– Birkaç sapık tarikatçi haricinde Atatürk‘ü sevmeyeni bu ülkede zor bulursun.
– Mustafa Kemal bir başarı öyküsüdür, ne yaparsan yap o başarılar orada duruyor.
– Gazi öyle bir adamdı ki gerekirse gariban bir vatandaşı kayığına alır, kendi çektiği küreklerin şıpırtısı eşliğinde derdini dinlerdi.
– Kitabı özet olarak değil her satırının altını çize çize okurdu.
– Çağın en iyi giyinen erkeklerinden biriydi.
– Mücadelesini yeri geldiğinde lafla, yeri geldiğinde savaş meydanında verirdi. Çift tabanca taşırdı.
– Hiçbir ülkenin liderinin ayağına gitmedi, aksine İngiltere Kralı da dahil olmak üzere ziyaretine gelmeyen kalmadı.
– Başa geçtiğinde hastalıklardan kırılan, sarayın kanlarını içerek ölüme terkettiği 13.5 milyon kişi yaşıyordu ülkede.
– Ne bir baraj ne bir fabrika ne de adam gibi tarım yapılabiliyordu.
– Yüz küsür traktör vardı, olanların da yağı yoktu.
– Tohum yoktu ekecek.
– Çay ithal malıydı, buğdaydan başka üretilen bir şey yoktu.
– Ortaokul sadece İstanbul ve İzmir‘de vardı. Diğer illerdekiler yabancıların okullarıydı.
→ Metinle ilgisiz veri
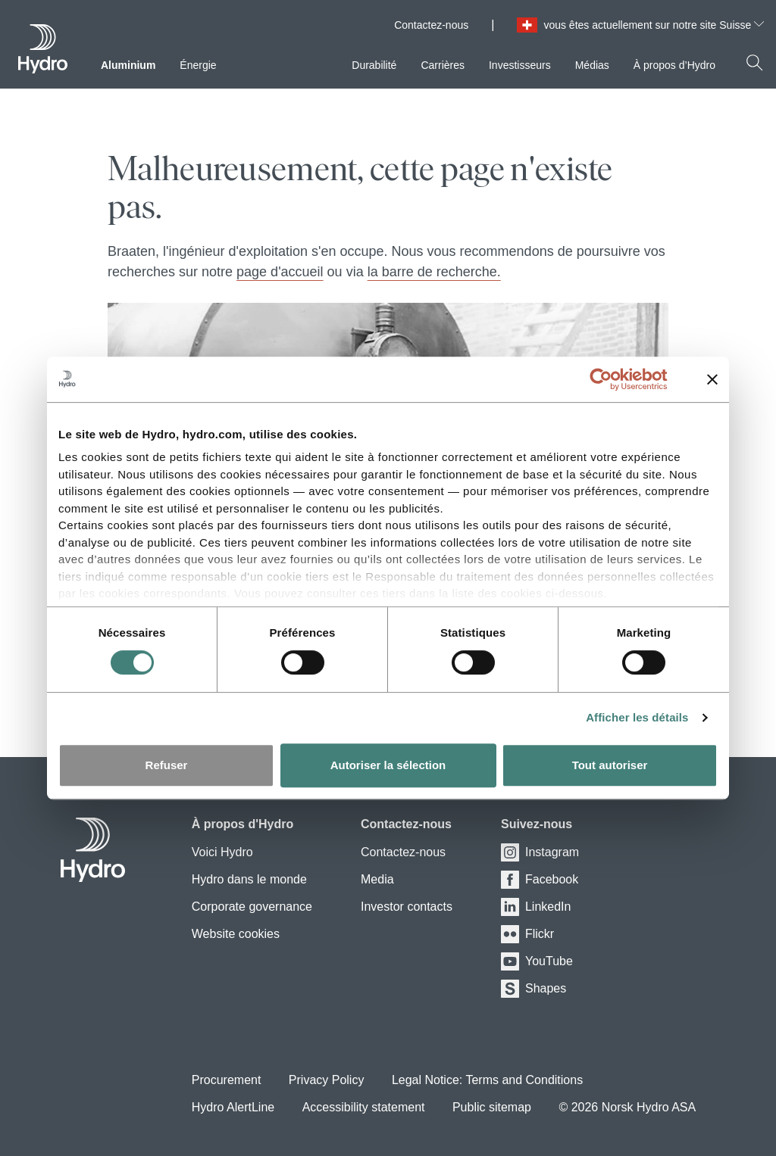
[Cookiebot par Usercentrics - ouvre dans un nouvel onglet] (612, 379)
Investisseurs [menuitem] (520, 65)
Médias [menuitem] (592, 65)
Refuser (167, 765)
– Yol da yoktu demiryolu da. Liman vardı ama işletecek adam yoktu. Çünkü Dedem Osmanlı, limanları Fransızlar’a, İngilizler’e, İtalyanlar’a peşkeş çekmişti.
– Gemiden, denizden, limandan anlayan yoktu topraklarımızda. Palamarı palamut sanıyordu halk.
– Olan demiryolu da kesik kesikti. Aktarma eşeklerle yapılıyordu.
– Üniversite sayısı bir elin parmakları kadar değildi. Onların da hocaları Allahlık’tı.
– Dünyanın en ünlü profesörlerini getirdi üniversitelerimize, en akıllı çocukları gönderdi tam bursla dünyanın en ünlü üniversitelerine.
– Milletin satacak donu bile yoktu ki Atam satsın da memleketi yeniden inşa etsin; anladın sen onu.
– Anası kocasından yadigar kalan bileziklerini oğluna verdi vatanı kurtarırken kullansın diye. Ölünce de neyi var neyi yok Darüşşafaka’ya bağışladı.
– Baştan “Yüzük müzük” diye mızmızlanmayıp layıkıyla sonlandırmış dünyevi görevlerini.
– Gidemediği anasının cenazesinin çok sade olmasını sağladı. İstese ülkeyi yığardı İzmir‘e ama şatafatı hiç sevmedi.
– İtibarı gösterişle değil yaptıklarıyla, tasarrufla sağladı.
– Arapça, Almanca, Fransızca, Farsça, Bulgarca, İngilizce ve Rusça biliyordu. Bazılarını Türkçe kadar akıcı konuşabiliyordu.
– Devleti kurmuştu, milleti de ulus yapabilmek için araştırmadığı kaynak kalmadı. Kökenlerimizi kayıp kıtalar Atlantis ve Mu‘ya kadar didikledi.
– Osmanlı’da Türk kavramı yoktu. Birine “Nesin sen?” diye sorduğunda, “Müslümanım“dan başka cevap bilmiyordu.
– Kısaca Türk’ü Türk yapan da ta kendisidir.
– Koca bir devrimi kan dökmeden gerçekleştirdi.
– Birkaç gündür TRT’nin, yalama basının yapamadıklarını yapan Fatih Altaylı, Yılmaz Özdil ve konuklarının anlattıklarımı dinliyorum youtube kanallarında. Aklımda kalanlar bunlar.
– Kısaca Kurtuluş Savaşı da ülkenin kuruluşu da çok zor şartlar altında gerçekleşmiş.
– Halk dinini iyi öğrensin diye Diyanet Başkanlığı‘nı kurmuş Atam.
– Bugünkü başkanı Atatürk’ün adını dört senede bir kere bile ağzına almamış!
– Atatürk’süz Cumhuriyet Bayramı kutlaması mı olur be izansız!
– 85 yıl önce ölmüş adamın isminden bile korkuyor zavallı!
– Filistin’i bahane edip 100’üncü yılı gargaraya getirecekti ünlü ekonomist. Tepkiyi görünce çark ediverdi.
– “Madem çok istiyorsunuz kutlayalım bari” havanızı alır bu millet.
– Cumhuriyetten pek anlamaz ama Ata’sına toz kondurmaz.
– Çatlasanız da patlasanız da unutturamazsınız!